Entries taken from a collection:
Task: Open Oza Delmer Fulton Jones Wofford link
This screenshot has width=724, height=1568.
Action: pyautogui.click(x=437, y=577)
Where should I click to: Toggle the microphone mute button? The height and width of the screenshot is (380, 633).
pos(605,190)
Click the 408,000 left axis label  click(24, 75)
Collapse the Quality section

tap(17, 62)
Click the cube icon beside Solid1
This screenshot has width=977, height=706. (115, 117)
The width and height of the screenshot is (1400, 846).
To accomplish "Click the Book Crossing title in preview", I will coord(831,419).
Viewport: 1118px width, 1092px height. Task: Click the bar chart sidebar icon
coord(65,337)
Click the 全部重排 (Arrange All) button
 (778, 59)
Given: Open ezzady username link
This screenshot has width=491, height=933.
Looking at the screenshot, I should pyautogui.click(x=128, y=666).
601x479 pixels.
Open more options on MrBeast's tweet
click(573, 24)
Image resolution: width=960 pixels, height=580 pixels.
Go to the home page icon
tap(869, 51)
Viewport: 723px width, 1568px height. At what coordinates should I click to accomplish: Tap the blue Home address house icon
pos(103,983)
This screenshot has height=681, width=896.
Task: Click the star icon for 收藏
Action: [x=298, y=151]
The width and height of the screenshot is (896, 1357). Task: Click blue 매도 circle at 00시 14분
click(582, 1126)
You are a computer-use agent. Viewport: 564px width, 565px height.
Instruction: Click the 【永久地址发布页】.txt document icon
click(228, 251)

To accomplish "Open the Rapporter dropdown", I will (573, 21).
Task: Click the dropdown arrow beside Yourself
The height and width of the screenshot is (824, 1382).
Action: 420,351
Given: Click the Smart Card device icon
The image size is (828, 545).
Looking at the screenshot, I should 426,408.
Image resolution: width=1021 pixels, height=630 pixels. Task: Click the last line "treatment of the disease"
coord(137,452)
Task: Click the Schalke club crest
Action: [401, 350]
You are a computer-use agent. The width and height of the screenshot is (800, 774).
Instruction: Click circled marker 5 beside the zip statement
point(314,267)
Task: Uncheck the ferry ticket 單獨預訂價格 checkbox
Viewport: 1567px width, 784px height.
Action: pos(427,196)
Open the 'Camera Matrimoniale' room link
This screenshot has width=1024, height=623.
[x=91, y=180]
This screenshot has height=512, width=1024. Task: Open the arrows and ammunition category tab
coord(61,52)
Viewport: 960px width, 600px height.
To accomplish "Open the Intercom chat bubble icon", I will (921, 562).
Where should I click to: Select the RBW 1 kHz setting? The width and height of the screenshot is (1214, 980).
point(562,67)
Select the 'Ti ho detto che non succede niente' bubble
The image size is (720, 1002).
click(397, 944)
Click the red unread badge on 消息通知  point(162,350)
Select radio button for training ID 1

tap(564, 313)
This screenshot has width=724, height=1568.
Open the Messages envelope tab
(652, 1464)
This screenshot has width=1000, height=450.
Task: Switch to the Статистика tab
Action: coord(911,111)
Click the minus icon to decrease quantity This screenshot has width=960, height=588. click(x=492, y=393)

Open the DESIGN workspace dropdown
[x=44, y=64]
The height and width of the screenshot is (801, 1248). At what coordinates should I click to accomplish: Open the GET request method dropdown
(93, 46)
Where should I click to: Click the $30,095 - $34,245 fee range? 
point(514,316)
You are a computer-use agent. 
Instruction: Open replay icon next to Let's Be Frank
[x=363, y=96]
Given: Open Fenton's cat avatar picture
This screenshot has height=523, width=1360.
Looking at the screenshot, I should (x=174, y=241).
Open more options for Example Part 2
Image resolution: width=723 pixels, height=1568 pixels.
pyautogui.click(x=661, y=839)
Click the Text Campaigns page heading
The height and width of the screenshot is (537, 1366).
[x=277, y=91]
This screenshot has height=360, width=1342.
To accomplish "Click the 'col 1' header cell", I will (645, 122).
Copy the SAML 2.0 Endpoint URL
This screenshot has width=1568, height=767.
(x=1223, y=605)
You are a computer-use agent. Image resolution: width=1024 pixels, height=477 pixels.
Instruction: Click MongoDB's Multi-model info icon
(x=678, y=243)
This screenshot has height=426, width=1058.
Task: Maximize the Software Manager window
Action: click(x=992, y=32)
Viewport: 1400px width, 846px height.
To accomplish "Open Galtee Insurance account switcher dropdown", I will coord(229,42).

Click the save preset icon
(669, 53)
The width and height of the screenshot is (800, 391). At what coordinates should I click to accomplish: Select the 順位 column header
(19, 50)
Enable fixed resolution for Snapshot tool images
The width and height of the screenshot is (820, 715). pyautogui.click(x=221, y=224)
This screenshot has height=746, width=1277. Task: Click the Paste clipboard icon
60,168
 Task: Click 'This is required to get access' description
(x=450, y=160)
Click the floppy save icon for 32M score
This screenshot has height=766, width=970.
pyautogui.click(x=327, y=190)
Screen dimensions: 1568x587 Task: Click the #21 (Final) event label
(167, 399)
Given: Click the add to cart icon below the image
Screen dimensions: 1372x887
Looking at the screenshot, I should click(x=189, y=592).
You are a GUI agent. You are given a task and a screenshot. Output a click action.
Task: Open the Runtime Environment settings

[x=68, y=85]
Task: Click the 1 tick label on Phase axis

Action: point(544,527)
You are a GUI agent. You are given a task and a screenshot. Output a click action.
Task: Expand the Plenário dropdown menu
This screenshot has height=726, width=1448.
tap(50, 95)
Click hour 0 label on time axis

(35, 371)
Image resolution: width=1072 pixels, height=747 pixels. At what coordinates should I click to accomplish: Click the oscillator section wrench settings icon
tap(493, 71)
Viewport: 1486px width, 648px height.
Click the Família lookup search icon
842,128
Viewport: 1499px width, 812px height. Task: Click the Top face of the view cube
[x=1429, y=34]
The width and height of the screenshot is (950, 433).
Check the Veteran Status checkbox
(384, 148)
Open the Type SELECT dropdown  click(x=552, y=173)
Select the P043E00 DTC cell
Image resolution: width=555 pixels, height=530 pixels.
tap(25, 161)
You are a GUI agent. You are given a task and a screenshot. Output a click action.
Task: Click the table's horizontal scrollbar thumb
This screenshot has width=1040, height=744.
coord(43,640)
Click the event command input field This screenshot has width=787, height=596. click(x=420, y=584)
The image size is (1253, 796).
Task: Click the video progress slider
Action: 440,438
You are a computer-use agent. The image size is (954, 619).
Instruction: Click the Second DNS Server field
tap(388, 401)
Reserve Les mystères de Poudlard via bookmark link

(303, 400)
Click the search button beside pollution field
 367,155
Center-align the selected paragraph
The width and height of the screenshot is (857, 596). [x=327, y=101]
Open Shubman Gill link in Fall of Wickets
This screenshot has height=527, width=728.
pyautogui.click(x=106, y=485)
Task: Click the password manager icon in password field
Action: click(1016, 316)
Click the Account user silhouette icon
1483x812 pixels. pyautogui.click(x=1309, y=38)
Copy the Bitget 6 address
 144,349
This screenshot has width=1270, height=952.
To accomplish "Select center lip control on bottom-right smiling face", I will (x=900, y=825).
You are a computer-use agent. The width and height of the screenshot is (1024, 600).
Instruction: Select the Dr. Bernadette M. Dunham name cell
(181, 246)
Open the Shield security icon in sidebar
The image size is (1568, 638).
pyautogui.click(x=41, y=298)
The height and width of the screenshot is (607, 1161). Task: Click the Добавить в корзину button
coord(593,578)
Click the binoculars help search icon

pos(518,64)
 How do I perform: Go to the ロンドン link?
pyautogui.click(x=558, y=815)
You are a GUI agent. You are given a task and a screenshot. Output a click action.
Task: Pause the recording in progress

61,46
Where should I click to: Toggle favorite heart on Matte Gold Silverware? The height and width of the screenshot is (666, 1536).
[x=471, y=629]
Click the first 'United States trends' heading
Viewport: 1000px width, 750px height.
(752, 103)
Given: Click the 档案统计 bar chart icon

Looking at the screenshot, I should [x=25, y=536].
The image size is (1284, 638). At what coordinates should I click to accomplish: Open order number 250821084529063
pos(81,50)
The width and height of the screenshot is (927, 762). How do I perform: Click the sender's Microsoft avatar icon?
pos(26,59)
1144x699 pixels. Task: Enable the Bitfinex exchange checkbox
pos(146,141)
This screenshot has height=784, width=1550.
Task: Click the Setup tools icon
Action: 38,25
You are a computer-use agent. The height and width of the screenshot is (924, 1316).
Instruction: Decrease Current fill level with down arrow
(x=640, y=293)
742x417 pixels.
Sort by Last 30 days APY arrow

EXERCISE DIRECTIONS — Using the records above, pull out each line where the word "computer" occurs.

FINISHED TASK —
You are a computer-use agent. Viewport: 564px width, 565px height.
You are a computer-use agent. The width and height of the screenshot is (800, 774).
You are a computer-use agent. 
You are a computer-use agent. Image resolution: width=1024 pixels, height=477 pixels.
You are a computer-use agent. The image size is (954, 619).
You are a computer-use agent. The width and height of the screenshot is (1024, 600).
You are a computer-use agent. The height and width of the screenshot is (924, 1316).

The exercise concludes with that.